Booklet B is the open-ended section — the "explain", "suggest", "state two reasons" questions. Each question is worth somewhere between 2 and 5 marks, usually broken across parts (a), (b) and (c). The marks here reward precise reasoning, not just a correct gut feeling. A child who knows the answer but writes it loosely — naming the effect but not the cause, or giving one reason when the question asks for two — drops marks that, on paper, looked safe. I've written more about exactly where marks leak in Science open-ended questions if that's your child's weak spot.
PSLE 2026 marks for Mother Tongue
Chinese, Malay and Tamil all share the same structure at the Standard level, and the split looks like this:
| Paper | What it is | Marks | Weighting |
|---|---|---|---|
| Paper 1 | Writing | 40 | 20% |
| Paper 2 | Language Use & Comprehension | 90 | 45% |
| Oral | Reading aloud + conversation | 50 | 25% |
| Listening | Listening Comprehension | 20 | 10% |
Notice the pattern repeating from English: the Oral is worth a full 25% — reading aloud (20 marks) plus the video-based conversation (30 marks) — and it's the component children practise least.
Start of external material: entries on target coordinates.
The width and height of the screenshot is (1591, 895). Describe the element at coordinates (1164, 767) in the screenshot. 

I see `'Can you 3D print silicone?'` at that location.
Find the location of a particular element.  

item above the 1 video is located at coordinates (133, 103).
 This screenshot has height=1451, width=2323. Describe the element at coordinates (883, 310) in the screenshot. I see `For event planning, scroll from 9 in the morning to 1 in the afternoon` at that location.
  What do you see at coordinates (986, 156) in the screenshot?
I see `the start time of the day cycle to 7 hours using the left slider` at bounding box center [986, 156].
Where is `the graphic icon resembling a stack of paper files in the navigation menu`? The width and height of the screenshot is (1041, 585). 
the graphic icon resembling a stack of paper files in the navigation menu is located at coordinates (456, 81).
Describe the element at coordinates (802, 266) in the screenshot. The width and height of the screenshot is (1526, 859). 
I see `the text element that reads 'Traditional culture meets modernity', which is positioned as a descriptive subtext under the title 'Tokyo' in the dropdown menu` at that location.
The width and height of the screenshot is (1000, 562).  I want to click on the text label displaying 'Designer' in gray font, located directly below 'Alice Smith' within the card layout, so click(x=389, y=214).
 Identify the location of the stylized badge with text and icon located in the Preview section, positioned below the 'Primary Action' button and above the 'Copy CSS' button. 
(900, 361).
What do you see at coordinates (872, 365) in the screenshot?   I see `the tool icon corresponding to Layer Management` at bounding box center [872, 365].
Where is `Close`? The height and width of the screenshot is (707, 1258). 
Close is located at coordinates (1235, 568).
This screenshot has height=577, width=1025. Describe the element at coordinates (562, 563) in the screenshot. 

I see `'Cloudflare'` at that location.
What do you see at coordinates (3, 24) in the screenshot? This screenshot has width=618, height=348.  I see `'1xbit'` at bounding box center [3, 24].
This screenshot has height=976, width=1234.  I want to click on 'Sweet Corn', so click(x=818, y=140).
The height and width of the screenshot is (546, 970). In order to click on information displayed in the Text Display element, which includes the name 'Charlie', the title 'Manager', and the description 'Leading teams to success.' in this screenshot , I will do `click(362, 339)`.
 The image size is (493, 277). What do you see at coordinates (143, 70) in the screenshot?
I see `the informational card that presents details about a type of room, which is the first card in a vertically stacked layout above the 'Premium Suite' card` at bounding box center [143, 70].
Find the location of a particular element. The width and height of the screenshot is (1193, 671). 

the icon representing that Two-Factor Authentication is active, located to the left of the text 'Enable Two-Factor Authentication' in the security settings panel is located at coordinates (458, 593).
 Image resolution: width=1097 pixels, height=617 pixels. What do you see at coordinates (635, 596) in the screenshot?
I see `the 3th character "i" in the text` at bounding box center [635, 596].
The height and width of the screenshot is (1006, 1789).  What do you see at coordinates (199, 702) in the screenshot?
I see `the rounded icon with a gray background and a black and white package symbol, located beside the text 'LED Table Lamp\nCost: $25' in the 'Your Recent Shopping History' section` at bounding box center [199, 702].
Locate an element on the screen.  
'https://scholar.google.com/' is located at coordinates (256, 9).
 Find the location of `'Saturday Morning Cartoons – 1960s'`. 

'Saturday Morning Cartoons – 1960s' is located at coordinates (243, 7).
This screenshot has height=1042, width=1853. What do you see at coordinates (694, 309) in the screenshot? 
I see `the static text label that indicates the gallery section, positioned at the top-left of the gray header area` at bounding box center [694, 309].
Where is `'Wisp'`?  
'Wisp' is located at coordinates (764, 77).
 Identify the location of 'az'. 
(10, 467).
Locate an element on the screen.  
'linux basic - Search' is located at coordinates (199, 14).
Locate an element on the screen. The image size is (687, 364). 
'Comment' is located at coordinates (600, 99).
Paper 2 carries the same 45% weight as it does in English. Its sections break down like this:
| Section | Type | Marks |
|---|---|---|
| Language Use (语文应用) | MCQ | 30 |
| Cloze Passage (短文填空) | MCQ | 10 |
| Comprehension 1 (阅读理解一) | MCQ | 10 |
| Complete the Dialogue (完成对话) | MCQ | 8 |
| Comprehension 2 (阅读理解二) | Open-ended | 32 |
Here, every multiple-choice item is worth 2 marks — so the bulk of Paper 2 is decided two marks at a time, and a careless slip in the language-use section costs the same as one in comprehension. The open-ended Comprehension 2 questions vary from 1 to 4 marks depending on how much thinking they ask for.
Common mistakes parents make about the marks
Treating every question as one mark. A decade of "10 questions, 10 marks" primary-school worksheets builds the wrong instinct. At PSLE, a single Science MCQ is 2 marks and a single Maths problem sum can be 5. Where the mistake happens decides how much it costs.
Drilling the cheap paper and ignoring the expensive one. Endless MCQ practice feels productive because you can mark it fast. But in English and Mother Tongue, a quarter of the grade is Oral — and almost nobody rehearses it. Match your effort to the weighting, not to what's easy to mark at the kitchen table.
Reading only the score in the corner. "42 out of 50" tells you nothing about which marks were lost. Pull the paper apart: were they the 1-mark blanks or the 4-mark explain questions? Careless slips or genuine gaps? Those are completely different problems with completely different fixes.
Forgetting the talking papers exist. Oral and Listening together are 30% of English and 35% of Mother Tongue. They don't come home in a stack of practice papers, so they quietly fall off the radar — and then a confident reader loses marks simply because no one ever sat across from them and practised the conversation.
What to do this week
Take one of your child's recent marked papers and do something most parents never do: write the marks lost next to each section. Not the total — the breakdown. Two marks gone in the MCQs, five in the open-ended, three on a problem sum. Seeing it laid out tells you instantly whether the issue is careless errors on heavy questions or shaky understanding on a topic.
Then pick the one paper that carries the most weight and is leaking the most marks, and aim there. If it's English Paper 2, that might mean slowing down on the cloze instead of rushing to the comprehension. If it's the Oral nobody's been practising, ten minutes of real conversation a few evenings a week will do more than another silent practice paper. And if you want to understand the official splits yourself, the SEAB syllabus documents for each subject are the place to read them straight from the source.
Marks aren't spread evenly, so your effort shouldn't be either.